• [TASK]: Copy the lines from the line with "The image size is (708, 450)." to the line with "Action: coord(1186,126)", renaming "column header" to "column heading" and leaving everything else unchanged.

:::

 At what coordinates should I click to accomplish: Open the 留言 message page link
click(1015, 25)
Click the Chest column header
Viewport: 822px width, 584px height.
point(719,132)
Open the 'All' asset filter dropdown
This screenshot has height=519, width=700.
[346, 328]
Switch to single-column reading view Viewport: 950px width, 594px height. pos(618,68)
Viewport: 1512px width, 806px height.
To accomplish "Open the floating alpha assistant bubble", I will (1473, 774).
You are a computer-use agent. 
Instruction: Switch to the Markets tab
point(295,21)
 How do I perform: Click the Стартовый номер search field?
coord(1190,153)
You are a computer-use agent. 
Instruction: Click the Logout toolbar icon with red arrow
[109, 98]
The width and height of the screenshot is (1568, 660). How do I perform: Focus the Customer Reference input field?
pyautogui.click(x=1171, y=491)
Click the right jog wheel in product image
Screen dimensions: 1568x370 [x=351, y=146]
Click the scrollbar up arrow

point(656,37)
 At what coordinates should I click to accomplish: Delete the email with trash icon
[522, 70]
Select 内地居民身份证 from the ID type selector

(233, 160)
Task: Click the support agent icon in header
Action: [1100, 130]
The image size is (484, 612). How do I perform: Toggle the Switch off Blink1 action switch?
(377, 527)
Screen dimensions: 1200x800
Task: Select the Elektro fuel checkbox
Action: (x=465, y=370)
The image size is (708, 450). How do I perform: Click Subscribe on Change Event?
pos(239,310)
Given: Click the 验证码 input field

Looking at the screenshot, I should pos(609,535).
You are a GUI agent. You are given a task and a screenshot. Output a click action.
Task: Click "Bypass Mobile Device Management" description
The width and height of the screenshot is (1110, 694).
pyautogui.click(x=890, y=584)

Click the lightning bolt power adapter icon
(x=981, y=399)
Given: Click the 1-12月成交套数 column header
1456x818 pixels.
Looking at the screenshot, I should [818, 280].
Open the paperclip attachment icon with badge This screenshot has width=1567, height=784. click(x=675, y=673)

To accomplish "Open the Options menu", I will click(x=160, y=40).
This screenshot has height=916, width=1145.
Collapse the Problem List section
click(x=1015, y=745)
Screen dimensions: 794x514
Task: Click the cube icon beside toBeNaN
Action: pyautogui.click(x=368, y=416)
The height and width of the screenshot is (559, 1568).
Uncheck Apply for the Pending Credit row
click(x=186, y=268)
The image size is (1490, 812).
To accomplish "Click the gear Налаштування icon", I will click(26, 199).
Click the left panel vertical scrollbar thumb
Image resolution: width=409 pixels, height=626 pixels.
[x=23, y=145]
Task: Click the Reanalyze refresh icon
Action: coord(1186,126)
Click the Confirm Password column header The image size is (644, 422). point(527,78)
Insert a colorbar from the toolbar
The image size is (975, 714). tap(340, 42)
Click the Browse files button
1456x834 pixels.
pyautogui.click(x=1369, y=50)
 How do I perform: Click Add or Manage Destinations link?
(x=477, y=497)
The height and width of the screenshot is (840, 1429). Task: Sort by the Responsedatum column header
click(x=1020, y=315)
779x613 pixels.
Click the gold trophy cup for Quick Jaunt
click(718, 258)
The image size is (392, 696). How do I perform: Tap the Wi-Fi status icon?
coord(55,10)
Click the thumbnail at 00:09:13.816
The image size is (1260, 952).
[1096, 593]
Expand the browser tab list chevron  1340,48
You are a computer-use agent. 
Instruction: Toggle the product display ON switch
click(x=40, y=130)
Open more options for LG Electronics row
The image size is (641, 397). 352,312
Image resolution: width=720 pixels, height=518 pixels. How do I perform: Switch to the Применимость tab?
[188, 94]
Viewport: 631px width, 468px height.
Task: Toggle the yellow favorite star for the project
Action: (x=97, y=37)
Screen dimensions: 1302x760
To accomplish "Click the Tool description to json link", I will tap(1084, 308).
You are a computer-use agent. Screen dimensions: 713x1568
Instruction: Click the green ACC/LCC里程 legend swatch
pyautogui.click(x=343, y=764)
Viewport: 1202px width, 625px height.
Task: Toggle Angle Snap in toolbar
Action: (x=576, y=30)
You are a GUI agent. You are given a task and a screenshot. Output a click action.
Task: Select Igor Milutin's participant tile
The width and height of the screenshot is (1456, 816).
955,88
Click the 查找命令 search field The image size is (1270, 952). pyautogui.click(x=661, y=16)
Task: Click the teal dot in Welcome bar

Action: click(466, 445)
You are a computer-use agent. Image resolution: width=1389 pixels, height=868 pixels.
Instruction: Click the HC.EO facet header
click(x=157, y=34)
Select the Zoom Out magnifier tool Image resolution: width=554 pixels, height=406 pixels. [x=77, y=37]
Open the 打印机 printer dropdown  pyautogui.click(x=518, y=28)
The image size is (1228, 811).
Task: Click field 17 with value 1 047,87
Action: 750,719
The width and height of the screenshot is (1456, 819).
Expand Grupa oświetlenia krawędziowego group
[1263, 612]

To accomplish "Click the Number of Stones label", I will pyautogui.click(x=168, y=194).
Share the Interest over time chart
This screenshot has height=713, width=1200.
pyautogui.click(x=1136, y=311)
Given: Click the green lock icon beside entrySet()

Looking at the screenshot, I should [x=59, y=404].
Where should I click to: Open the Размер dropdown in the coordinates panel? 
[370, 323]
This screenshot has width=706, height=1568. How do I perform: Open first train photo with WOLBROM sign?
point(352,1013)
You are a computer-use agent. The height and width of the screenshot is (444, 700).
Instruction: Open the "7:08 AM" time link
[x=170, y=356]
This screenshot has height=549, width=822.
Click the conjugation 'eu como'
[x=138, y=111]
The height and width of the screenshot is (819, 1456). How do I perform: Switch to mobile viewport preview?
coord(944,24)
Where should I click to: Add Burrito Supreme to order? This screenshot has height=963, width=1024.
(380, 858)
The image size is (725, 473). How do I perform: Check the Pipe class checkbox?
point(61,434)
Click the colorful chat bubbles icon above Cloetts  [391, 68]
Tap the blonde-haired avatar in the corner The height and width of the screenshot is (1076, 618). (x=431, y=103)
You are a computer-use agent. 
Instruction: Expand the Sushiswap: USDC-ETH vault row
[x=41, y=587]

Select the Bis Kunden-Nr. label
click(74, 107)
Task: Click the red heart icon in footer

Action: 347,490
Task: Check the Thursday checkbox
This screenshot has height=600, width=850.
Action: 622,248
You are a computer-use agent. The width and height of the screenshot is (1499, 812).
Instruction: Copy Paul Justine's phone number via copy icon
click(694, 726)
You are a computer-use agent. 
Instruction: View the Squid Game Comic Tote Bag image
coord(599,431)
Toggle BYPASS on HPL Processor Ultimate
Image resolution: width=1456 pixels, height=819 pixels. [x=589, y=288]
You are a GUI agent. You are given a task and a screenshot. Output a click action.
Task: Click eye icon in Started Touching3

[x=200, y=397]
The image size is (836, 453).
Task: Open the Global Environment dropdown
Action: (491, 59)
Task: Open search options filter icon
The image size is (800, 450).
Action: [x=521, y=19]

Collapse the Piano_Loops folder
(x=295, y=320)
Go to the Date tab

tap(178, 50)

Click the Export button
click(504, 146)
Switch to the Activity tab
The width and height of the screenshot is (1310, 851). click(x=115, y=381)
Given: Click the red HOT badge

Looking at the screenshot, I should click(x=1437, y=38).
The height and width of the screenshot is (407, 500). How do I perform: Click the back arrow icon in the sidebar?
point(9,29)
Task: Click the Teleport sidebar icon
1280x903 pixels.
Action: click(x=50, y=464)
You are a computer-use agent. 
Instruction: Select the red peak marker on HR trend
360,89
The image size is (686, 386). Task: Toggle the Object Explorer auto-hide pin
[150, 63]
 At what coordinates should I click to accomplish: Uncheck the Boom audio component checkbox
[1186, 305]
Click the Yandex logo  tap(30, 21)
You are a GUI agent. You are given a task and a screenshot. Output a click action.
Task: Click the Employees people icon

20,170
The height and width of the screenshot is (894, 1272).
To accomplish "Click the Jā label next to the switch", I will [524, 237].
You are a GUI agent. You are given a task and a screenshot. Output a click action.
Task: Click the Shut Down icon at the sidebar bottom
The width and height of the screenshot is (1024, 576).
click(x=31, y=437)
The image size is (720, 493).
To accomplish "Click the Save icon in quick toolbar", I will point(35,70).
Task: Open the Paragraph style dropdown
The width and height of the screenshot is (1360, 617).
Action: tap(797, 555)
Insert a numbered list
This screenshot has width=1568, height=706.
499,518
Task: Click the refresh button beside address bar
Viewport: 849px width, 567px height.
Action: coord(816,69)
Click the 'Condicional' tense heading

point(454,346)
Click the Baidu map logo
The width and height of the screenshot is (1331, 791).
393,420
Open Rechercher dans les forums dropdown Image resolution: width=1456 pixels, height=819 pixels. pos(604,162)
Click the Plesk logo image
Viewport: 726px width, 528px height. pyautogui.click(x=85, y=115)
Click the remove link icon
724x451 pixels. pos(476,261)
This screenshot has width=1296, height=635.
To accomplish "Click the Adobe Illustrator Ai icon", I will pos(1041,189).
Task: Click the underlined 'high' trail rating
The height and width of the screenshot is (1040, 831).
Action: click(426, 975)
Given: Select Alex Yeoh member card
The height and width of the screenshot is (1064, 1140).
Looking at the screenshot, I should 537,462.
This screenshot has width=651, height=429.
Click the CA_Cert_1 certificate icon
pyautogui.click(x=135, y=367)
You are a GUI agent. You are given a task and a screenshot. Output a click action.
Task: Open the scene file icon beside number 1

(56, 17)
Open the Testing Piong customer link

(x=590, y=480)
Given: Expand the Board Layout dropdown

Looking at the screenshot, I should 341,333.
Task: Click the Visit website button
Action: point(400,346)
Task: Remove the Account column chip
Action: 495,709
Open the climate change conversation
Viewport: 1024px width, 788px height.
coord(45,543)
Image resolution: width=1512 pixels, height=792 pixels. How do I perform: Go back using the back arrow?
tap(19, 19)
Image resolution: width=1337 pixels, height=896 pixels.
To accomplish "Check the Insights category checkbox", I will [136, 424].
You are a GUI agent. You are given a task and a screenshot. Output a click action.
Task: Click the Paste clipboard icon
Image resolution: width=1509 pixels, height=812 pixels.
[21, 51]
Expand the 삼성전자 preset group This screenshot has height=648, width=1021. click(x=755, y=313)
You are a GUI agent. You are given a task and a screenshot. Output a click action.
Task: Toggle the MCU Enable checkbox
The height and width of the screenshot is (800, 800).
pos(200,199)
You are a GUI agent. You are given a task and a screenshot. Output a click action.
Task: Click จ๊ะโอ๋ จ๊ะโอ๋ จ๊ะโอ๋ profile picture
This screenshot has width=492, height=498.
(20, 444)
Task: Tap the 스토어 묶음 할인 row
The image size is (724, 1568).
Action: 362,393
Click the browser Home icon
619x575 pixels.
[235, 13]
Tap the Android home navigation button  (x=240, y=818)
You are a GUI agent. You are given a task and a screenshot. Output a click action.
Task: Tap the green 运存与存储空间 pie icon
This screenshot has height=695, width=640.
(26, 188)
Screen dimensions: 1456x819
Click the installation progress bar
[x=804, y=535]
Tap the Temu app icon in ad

:::

• [SOLVED EXERCISE]:
The image size is (708, 450). How do I perform: Click Subscribe on Change Event?
pos(239,310)
Given: Click the 验证码 input field

Looking at the screenshot, I should pos(609,535).
You are a GUI agent. You are given a task and a screenshot. Output a click action.
Task: Click "Bypass Mobile Device Management" description
The width and height of the screenshot is (1110, 694).
pyautogui.click(x=890, y=584)

Click the lightning bolt power adapter icon
(x=981, y=399)
Given: Click the 1-12月成交套数 column heading
1456x818 pixels.
Looking at the screenshot, I should [818, 280].
Open the paperclip attachment icon with badge This screenshot has width=1567, height=784. click(x=675, y=673)

To accomplish "Open the Options menu", I will click(x=160, y=40).
This screenshot has height=916, width=1145.
Collapse the Problem List section
click(x=1015, y=745)
Screen dimensions: 794x514
Task: Click the cube icon beside toBeNaN
Action: pyautogui.click(x=368, y=416)
The height and width of the screenshot is (559, 1568).
Uncheck Apply for the Pending Credit row
click(x=186, y=268)
The image size is (1490, 812).
To accomplish "Click the gear Налаштування icon", I will click(26, 199).
Click the left panel vertical scrollbar thumb
Image resolution: width=409 pixels, height=626 pixels.
[x=23, y=145]
Task: Click the Reanalyze refresh icon
Action: coord(1186,126)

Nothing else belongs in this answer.